Oí arrastrar de sillas y el ruido de cuchillos y tenedores. El apetito me hacía sentir unos dolores tan agudos como los de muelas. Por el oído me era fácil juzgar lo que estaba ocurriendo. En aquellos instantes, Elsie debía de estar sirviendo un jugoso trozo de carne a Bertha.

─¿Quiere unas puntas de espárragos? ─preguntó la secretaria.

─Bien ─asintió Bertha.

─¿Y la ensaladilla?

─¡Ya lo creo! Póngame también unas patatas fritas.

─Tome esta rebanada de pan francés. Vaya con cuidado, pues está muy caliente.

Llegó hasta mí la risa de Elsie y el entrechocar de un plato con otro.

¡De pronto, alguien llamó con los nudillos a la puerta del piso!

─¿Quién será? ─preguntó Bertha.

─No sé ─contestó. Elsie, añadiendo luego, como súbitamente inspirada─: Tal vez sea Donald.

─¿Quién llama? ─preguntó Elsie, sin abrir.

─Déjense de preguntas y abran la puerta.

Era la voz del teniente Lisman.

Elsie Brand abrió.

─¡Vaya, vaya! ─exclamó Bertha.

Oí reír a Lisman.

─Me ha dado mucho trabajo, señora Cool ─declaró─. Sin embargo, sabíamos que pensaba ir a ver a Donald Lam. ¿Dónde está?

─¿Cómo quiere que lo sepa?

La risa de Lisman no tuvo nada de cortés.

─La señora Cool vino a preguntarme si yo sabía dónde estaba el señor Lam ─explicó Elsie.

─¿Y se quedó a cenar?

─Sí, yo la invité.

─¿Cuántas veces ha estado la señora Cool en el piso, en estos dos últimos años? ─preguntó el teniente Lisman.

─Pues… No recuerdo…

─¿Había estado alguna vez antes de ahora?

─No sé…

─No me mienta.

Bertha Cool intervino.

─¿Qué tiene que ver eso? ─preguntó─. Estoy aquí.

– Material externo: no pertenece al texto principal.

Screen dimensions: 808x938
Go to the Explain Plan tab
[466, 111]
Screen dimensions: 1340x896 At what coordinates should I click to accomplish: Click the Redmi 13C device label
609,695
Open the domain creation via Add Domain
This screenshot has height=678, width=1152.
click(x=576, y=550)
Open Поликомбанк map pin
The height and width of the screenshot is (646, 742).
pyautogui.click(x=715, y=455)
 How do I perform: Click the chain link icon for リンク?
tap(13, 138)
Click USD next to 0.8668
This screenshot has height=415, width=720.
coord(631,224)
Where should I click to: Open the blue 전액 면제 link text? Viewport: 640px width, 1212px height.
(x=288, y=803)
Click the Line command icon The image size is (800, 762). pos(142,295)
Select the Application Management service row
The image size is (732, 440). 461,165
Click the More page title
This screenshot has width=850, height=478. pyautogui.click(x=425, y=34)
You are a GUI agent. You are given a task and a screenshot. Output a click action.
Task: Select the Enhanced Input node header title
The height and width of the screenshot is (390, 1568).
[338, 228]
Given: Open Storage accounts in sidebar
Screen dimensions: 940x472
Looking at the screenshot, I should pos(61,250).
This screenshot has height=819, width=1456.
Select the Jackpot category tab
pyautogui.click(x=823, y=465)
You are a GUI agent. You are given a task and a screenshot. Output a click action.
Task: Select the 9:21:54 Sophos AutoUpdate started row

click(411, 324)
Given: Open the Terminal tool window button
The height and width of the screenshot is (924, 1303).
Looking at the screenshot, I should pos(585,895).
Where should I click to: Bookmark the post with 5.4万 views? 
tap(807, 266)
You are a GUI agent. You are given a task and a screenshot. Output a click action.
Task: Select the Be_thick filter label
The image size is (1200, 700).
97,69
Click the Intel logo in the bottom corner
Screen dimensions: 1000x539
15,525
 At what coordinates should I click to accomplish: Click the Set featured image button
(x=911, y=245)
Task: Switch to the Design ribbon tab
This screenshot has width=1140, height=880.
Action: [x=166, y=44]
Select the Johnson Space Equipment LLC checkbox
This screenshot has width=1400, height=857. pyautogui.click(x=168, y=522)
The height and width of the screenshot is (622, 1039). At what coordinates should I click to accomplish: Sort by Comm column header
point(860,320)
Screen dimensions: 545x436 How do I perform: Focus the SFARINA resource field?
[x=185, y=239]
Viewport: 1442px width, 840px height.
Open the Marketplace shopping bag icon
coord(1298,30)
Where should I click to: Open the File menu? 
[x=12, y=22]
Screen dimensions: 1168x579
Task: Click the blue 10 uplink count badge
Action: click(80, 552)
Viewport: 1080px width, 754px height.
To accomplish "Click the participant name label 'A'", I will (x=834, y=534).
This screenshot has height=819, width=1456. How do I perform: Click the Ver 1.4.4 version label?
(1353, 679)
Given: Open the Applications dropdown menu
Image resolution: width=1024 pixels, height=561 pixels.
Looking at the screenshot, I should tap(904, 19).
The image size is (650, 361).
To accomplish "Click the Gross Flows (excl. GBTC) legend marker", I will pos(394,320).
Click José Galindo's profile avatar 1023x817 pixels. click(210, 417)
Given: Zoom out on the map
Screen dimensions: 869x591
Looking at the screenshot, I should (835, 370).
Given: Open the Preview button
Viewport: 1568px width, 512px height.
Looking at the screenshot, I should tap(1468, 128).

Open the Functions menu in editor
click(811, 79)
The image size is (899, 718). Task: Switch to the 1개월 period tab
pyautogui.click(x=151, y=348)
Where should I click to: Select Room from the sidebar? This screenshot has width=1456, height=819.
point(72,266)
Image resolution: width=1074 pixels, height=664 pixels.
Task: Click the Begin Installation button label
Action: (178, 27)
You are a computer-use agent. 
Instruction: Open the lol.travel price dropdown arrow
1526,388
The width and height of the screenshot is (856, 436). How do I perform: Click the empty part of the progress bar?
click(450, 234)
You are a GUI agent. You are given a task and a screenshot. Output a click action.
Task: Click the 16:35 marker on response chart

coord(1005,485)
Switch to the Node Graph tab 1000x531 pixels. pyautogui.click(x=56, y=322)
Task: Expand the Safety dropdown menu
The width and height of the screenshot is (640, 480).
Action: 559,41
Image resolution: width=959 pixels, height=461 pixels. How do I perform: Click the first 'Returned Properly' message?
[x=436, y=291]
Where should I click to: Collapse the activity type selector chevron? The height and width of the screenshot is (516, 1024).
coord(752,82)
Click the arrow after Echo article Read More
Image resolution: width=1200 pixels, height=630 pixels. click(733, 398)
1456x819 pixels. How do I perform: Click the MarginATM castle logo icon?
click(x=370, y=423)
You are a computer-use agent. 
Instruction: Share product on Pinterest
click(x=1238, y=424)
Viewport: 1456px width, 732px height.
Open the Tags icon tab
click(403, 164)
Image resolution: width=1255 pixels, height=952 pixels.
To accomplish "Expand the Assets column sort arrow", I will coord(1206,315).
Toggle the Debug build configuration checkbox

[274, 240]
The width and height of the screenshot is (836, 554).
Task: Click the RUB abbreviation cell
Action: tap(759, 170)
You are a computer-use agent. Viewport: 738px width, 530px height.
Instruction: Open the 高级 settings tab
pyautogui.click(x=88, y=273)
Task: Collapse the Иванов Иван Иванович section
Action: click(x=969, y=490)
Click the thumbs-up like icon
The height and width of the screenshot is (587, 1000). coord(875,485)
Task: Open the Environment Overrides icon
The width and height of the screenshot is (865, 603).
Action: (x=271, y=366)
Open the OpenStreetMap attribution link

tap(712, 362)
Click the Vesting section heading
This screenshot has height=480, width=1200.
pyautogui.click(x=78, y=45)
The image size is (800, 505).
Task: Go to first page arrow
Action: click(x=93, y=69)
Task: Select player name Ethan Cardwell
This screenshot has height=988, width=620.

─Eso es. Está usted aquí. ¿Dónde se escondió Lam al oírme llamar?

Bertha echóse a reír.

─Es usted un hombre de ingenio, teniente. ¿Por qué no se dedica al cine?

Afablemente, Lisman declaró:

─Está bien, no quiero interrumpir su cena. Tampoco yo he cenado. ¿Y si firmásemos un armisticio hasta terminar con esos apetitosos manjares?

─¿Qué quiere decir con eso de armisticio? ─preguntó Elsie Brand.

─Un armisticio completo ─dijo Lisman─. Que durase hasta los postres. Porque supongo que también habrá postres, ¿no?

─Pastel de chocolate ─replicó Elsie─. La verdad es que tiene usted mucha frescura, teniente.

─Es usted una gran cocinera ─declaró Lisman─. Hacía tiempo que no veía una carne tan bien asada. Adelante, señora Cool. No se preocupen por mí.

Oí el roce de los cuchillos y tenedores.

Entonces, abriendo la puerta del ropero, grité:

─¡No le den toda la carne a ese bárbaro! Al fin y al cabo, la he pagado yo.